■ **Your objective**
Would you transcribe the line that holds "Image resolution: width=720", plus every line beneath it through the end of the data, exactly and with nothing added?

■ **Source data**
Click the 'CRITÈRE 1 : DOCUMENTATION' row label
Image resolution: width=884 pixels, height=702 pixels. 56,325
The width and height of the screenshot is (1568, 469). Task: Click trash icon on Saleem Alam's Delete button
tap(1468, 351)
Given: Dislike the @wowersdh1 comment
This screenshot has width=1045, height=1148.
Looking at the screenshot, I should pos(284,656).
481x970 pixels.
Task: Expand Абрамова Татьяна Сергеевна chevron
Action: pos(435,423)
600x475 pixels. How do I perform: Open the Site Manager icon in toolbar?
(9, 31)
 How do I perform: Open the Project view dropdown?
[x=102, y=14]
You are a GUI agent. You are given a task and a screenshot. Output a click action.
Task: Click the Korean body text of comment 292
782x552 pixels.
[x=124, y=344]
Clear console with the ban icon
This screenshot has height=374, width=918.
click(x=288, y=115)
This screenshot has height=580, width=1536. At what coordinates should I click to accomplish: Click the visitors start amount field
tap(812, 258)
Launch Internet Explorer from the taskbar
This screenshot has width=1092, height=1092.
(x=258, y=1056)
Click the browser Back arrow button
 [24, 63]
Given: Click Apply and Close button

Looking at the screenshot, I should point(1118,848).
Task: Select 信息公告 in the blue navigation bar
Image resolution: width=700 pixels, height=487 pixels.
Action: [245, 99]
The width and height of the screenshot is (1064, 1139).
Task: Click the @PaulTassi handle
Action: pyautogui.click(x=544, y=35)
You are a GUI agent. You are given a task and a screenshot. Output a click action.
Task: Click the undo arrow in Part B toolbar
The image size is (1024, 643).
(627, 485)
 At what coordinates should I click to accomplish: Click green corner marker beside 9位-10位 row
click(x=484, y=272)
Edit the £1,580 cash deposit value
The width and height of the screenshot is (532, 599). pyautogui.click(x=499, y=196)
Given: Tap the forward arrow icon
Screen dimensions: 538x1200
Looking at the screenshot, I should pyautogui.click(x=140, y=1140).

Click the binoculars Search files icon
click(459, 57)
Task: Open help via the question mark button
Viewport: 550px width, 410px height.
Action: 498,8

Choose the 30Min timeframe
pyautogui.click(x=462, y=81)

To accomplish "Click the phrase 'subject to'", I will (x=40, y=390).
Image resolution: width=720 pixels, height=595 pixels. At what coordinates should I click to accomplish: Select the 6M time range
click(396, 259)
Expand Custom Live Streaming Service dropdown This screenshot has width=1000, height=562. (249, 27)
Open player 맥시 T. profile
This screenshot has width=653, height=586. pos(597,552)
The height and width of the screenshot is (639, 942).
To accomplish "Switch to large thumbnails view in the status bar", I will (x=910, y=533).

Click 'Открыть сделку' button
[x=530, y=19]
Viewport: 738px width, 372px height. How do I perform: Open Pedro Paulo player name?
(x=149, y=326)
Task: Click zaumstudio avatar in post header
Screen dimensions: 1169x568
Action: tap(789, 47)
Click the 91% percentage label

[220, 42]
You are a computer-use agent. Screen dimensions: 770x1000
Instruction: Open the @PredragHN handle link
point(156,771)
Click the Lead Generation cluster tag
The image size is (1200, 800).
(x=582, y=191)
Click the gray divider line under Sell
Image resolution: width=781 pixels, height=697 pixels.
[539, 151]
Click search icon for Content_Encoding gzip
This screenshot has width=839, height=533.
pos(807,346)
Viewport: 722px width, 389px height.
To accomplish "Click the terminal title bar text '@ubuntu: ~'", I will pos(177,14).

■ **Task result**
Image resolution: width=720 pixels, height=595 pixels. At what coordinates should I click to accomplish: Select the 6M time range
click(396, 259)
Expand Custom Live Streaming Service dropdown This screenshot has width=1000, height=562. (249, 27)
Open player 맥시 T. profile
This screenshot has width=653, height=586. pos(597,552)
The height and width of the screenshot is (639, 942).
To accomplish "Switch to large thumbnails view in the status bar", I will (x=910, y=533).

Click 'Открыть сделку' button
[x=530, y=19]
Viewport: 738px width, 372px height. How do I perform: Open Pedro Paulo player name?
(x=149, y=326)
Task: Click zaumstudio avatar in post header
Screen dimensions: 1169x568
Action: tap(789, 47)
Click the 91% percentage label

[220, 42]
You are a computer-use agent. Screen dimensions: 770x1000
Instruction: Open the @PredragHN handle link
point(156,771)
Click the Lead Generation cluster tag
The image size is (1200, 800).
(x=582, y=191)
Click the gray divider line under Sell
Image resolution: width=781 pixels, height=697 pixels.
[539, 151]
Click search icon for Content_Encoding gzip
This screenshot has width=839, height=533.
pos(807,346)
Viewport: 722px width, 389px height.
To accomplish "Click the terminal title bar text '@ubuntu: ~'", I will pos(177,14).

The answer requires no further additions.